Low-dose versus high-dose stavudine for treating people with HIV infection

Article type
Authors
Magula N1, Dedicoat M2
1University of KwaZulu-Natal, South Africa
2Birmingham Heartlands Hospital, United Kingdom
Abstract
Background: Stavudine remains an alternative component of combination antiretroviral therapy (ART) in resource-constrained countries due to limited options, despite attempts to phase it out in order to reduce toxicities. Where stavudine is still in use, it is recommended at a dose lower than the standard dose to reduce toxicities.
Objectives: To compare the safety and virologic efficacy of low-dose versus high-dose stavudine for treating HIV-1 infection.

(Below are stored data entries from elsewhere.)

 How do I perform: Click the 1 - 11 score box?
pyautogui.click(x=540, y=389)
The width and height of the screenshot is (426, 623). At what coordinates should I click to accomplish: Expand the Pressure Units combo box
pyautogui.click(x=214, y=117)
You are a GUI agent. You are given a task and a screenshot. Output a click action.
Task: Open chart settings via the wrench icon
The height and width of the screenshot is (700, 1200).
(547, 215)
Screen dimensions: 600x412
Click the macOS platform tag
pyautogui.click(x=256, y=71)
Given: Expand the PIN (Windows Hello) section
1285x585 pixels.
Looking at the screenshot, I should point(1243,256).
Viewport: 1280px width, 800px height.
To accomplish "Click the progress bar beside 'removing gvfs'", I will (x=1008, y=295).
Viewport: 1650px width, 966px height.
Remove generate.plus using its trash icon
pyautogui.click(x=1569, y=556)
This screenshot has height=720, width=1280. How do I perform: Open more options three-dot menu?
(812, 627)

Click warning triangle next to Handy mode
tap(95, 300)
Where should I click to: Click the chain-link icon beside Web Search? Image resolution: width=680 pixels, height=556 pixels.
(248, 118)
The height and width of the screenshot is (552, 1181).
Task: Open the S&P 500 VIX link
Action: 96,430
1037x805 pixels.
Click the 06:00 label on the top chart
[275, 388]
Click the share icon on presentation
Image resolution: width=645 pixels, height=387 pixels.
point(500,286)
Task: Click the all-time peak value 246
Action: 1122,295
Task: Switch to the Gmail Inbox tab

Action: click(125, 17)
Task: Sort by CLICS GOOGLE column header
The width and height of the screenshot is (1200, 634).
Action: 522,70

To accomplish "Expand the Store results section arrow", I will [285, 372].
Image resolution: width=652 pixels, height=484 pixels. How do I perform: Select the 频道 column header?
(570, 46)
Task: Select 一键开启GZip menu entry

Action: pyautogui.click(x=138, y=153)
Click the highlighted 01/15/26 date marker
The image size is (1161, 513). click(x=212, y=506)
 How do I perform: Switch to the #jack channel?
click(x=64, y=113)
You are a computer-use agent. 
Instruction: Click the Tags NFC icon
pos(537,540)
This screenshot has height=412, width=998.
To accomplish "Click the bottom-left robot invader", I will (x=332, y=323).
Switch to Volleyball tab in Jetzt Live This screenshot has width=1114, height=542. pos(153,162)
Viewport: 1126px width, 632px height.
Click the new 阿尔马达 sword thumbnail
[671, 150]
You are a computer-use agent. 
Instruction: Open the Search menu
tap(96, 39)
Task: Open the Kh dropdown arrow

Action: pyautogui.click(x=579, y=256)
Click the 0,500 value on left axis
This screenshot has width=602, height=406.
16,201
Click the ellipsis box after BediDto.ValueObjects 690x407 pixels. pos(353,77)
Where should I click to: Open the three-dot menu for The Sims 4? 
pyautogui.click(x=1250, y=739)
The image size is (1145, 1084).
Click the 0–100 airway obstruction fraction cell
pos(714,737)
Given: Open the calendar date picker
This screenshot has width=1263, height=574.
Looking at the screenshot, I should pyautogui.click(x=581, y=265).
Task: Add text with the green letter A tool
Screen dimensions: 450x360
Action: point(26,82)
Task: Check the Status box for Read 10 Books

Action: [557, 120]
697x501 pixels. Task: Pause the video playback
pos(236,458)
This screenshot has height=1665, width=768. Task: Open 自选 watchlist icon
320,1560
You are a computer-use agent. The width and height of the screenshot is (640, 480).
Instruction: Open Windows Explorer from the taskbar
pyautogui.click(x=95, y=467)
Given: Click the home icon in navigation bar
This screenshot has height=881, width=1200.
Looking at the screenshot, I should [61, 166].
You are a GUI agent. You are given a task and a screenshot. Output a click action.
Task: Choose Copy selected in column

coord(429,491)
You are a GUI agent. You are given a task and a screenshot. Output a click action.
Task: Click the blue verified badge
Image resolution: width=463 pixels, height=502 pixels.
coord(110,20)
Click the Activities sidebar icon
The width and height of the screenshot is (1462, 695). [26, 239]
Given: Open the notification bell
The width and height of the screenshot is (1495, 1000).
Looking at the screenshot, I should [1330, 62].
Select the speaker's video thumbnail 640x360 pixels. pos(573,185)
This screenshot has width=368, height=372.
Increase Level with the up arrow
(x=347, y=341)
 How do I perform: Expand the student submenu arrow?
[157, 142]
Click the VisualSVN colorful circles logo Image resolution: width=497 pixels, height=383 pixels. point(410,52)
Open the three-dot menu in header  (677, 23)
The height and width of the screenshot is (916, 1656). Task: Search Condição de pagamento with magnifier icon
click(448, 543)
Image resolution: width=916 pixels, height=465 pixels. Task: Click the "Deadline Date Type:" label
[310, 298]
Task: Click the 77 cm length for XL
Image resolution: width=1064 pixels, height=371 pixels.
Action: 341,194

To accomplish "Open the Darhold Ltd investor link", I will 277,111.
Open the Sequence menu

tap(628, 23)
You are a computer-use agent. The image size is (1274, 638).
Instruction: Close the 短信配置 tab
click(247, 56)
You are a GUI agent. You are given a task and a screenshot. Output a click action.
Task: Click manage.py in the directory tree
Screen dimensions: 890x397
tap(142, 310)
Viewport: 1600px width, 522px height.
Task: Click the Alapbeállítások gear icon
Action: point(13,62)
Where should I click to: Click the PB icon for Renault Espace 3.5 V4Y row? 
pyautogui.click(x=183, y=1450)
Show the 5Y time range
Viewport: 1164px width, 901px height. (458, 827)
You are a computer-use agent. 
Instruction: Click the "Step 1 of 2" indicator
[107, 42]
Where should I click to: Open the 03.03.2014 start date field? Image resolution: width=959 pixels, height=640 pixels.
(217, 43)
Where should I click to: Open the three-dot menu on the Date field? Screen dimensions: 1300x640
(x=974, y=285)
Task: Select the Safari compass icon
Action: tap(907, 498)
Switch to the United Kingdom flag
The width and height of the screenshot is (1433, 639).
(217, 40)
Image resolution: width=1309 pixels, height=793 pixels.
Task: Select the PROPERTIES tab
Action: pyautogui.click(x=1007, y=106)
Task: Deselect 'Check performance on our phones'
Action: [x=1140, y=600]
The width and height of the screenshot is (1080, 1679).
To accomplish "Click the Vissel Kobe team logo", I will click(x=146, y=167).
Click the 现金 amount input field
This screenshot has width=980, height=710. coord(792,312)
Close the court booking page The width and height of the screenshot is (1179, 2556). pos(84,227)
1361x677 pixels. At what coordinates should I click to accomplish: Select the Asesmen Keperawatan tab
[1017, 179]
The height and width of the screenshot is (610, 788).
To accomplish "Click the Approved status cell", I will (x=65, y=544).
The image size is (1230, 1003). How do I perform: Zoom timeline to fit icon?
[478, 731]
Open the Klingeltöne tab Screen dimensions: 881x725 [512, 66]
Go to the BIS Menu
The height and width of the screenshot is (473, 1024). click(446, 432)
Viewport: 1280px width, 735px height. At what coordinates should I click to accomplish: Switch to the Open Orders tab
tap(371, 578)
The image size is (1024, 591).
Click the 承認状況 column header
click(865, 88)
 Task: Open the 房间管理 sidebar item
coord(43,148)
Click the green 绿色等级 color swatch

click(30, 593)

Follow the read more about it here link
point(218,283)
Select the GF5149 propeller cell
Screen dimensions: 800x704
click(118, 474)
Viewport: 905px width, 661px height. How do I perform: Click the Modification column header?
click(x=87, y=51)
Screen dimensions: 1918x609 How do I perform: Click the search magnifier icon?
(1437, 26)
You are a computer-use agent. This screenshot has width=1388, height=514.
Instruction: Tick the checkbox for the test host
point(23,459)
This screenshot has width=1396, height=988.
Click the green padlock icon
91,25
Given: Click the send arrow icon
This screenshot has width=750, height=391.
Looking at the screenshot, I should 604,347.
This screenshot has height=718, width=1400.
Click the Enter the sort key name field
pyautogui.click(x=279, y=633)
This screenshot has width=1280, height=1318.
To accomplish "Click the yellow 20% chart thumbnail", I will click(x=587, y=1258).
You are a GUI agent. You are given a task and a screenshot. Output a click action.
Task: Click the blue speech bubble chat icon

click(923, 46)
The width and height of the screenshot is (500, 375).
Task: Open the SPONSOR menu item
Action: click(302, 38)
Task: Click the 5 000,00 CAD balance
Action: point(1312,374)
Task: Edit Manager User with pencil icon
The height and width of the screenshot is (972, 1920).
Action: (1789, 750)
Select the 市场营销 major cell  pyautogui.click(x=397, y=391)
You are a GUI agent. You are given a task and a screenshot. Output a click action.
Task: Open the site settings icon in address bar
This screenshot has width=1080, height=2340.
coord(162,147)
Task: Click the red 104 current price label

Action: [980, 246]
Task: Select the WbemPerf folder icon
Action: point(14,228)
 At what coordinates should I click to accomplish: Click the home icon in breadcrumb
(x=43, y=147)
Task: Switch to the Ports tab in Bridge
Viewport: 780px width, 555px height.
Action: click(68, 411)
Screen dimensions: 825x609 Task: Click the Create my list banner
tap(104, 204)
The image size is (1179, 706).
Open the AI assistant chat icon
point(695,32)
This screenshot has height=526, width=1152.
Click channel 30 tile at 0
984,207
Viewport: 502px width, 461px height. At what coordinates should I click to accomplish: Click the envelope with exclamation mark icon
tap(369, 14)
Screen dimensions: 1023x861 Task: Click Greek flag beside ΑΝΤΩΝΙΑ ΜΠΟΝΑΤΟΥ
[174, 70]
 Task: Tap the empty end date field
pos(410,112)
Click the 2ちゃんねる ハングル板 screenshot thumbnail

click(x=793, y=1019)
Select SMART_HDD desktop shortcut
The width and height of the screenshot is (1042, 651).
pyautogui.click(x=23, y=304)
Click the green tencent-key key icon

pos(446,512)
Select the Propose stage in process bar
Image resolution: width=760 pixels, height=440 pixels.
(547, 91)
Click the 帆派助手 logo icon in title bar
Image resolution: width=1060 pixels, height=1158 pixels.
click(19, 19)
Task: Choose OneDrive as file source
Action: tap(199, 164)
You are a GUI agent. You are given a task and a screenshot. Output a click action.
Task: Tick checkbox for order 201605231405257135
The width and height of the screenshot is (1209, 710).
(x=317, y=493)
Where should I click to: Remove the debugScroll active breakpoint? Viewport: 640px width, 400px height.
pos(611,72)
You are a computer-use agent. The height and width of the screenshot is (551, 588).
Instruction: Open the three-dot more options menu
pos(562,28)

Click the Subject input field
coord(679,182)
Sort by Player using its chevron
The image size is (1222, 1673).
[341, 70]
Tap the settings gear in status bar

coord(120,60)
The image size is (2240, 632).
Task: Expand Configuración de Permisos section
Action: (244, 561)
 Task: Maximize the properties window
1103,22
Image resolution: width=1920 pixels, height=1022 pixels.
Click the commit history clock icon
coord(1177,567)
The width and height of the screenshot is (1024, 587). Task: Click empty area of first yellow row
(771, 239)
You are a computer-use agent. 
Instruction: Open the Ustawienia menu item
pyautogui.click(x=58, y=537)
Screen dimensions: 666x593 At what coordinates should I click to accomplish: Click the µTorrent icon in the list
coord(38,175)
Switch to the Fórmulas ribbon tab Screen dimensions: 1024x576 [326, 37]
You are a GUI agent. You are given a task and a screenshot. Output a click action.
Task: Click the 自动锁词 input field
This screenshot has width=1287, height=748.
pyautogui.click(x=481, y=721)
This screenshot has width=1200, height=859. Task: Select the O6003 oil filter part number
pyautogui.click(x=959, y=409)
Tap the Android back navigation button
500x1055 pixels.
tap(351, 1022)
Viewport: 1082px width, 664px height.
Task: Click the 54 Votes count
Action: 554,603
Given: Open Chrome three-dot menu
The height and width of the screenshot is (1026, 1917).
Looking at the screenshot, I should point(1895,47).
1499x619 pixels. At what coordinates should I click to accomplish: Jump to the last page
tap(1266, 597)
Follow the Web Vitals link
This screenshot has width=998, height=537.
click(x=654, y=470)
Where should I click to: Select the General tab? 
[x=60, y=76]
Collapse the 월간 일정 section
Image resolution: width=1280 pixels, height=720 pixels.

Methods: A comprehensive search strategy identified randomised controlled trials that compared use of low- versus high-dose stavudine from 1996 to 2014.
Results: 3952 abstracts identified were scanned for relevance. Three trials met the inclusion criteria; all were conducted in developed countries; participants were ART-experienced and all had sustained virologic suppression at baseline. A total of 157 participants were recruited to the trials. Sample sizes ranged from 24 to 92, and more than 79% of participants were male.The studies were at a high risk of selection, performance/detection and selective outcome reporting biases. In light of variation in the design and follow-up of the study results, no meta-analysis was performed and the results of single studies are presented. There was no significant difference in virologic suppression in the included studies (Milinkovic 2007; McComsey 2008; Sanchez-Conde 2005); Risk Ratio (RR) 1.09 (95% CI 0.93 to 1.28), 0.94 (95% CI 0.59 to 1.50) and 1.03 (95% CI 0.90 to 1.18), respectively. Symptomatic hyperlactatemia was seen in the high-dose arm of the Milinkovic 2007 study; RR 0.21 (95% CI 0.01 to 4.66), in no participants in the McComsey 2008 trial. McComsey 2008 and Milinkovic 2007 demonstrated a reduction in bone mineral density, reduction in limb fat and an increase in triglycerides in the high-dose arms.
Conclusions: All three trials identified were conducted in developed countries and none reported from developing countries; enrolled participants were treatment-experienced with sustained virologic suppression and so existing data cannot be generalized to settings where stavudine is currently used in ART-naive patients with high viral loads.